In association with the Latin & Hellas website, essays and commentary on general economic issues, globalization, and political economy, with a special focus on Mediterranean Europe and Latin America.

Monday, July 17, 2006

More On Gold And The Global Economy

You asked me to review the article Why Gold Will Break All Records (http://www.egoli.com.au, weekly feature).

Overall the article has merit because it gives a balanced view between some of the fundamentals that may be underlying the bull market in gold and the speculative element (the emergence of ETFs).

From the point of view of a speculative investor, there are indeed strong fundamental arguments in favor of a long-term bull run in gold, but it remains a bet that could go either way.

From the point of view of an economist, the "gold is gold is gold" argument doesn't convince. Sometimes a piece of wood or a sheet of paper or a ceramic shard is worth more than gold, and sometimes other metals are worth more than gold.

Gold is as much a fiat measure of value as paper currencies or as electronic accounting systems: it is valuable because people view it as valuable; there is no "intrinsic" value in gold or in anything for that matter. And while it might be conceivable that the gold price would determine the allocation of resources for, say, big energy infrastructure investments around the world, it could be as, more, or less practicable in comparison to any other system – even war – depending on its design and its enforceability. In the case of war as the determinant of the allocation of investment in international energy infrastructure, I think there may be commodities other than gold which are more valuable. Nonetheless, they could still conceivably be priced in gold, but then the focus of the war effort may shift to seizing the sources of gold, not energy. I think the global human community is facing a different problem. Perhaps we should design our "monetary" system based on units of energy.

A few quibbles. The article states that "more and more imports have flooded into the US while fewer exports have left its shores": not true. The volume of US exports is at all time highs and the US is the number one exporting nation. The problem is that it is also the number one importing nation to the tune of an around 7% trade deficit measured against GDP.

Also, I reiterate a point on inflation. The flood of Chinese imports has kept inflation down in terms of incidental consumer goods, those which account for most of the official CPI, but US inflation of domestic assets and services, like housing, healthcare and education, has been sky-rocketing, and little effective has been done to address it; the current cycle of interest rate rises may arguably be timid and may prove to be like shaking a stick at a tidal wave: credit and prices of non-exportables are out of control, though of course this is to some extent related to international linkages.

Nonetheless, the competitiveness of US manufacturing, both in high-tech fields and possibly also in lower rungs of the technology chain once again in the future, as well as the overall productivity of the US economy, cannot be easily dismissed. On the other hand, however, these real and potential strengths may be nullified by some of the recent blunders in domestic economic policy (too easy credit for too long, for example, leading to the gross misallocation of resources, both human and material, flooding out real, productive investment domestically, not to mention the social implications of a debt-burdened, fast-declining middle class) and domestic and international energy policy, in no small way contributing to the current global political tensions and the depletion of country's fiscal reserves, among other things.

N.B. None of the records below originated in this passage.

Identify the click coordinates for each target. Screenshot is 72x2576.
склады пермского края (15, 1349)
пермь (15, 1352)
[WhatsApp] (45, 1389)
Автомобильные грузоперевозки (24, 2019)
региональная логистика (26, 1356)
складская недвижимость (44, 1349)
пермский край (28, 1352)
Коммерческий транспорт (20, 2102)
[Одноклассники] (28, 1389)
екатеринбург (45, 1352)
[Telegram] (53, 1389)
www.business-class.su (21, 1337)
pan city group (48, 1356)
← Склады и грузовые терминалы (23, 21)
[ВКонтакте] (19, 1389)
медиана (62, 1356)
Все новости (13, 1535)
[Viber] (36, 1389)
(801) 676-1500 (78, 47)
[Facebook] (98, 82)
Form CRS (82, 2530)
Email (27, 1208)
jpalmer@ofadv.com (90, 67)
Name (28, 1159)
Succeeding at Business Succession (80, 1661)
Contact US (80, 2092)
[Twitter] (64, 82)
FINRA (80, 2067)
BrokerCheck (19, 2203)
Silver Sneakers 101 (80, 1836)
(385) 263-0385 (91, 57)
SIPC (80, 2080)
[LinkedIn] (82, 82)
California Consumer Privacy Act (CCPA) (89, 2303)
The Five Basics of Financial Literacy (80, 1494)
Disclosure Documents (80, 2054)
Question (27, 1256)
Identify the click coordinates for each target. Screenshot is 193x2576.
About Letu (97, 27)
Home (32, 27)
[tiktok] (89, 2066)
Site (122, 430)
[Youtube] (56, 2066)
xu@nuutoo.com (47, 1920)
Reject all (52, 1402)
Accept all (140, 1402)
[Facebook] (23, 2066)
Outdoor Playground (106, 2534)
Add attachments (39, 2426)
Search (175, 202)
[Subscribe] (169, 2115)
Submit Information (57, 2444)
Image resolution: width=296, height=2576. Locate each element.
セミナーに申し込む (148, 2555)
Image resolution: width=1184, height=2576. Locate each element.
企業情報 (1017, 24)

In short, the US economy is operating on an unsustainable consumption and energy model, a significant contributor to the several imbalances in the global economy and the tension in the global political community. One offshoot of this situation may be a speculative bull run in gold prices as fiat currency systems lose their credibility as instruments for determining the peaceable allocation of resources around the globe. The speculator will focus on the former, the economist, perhaps, on the latter.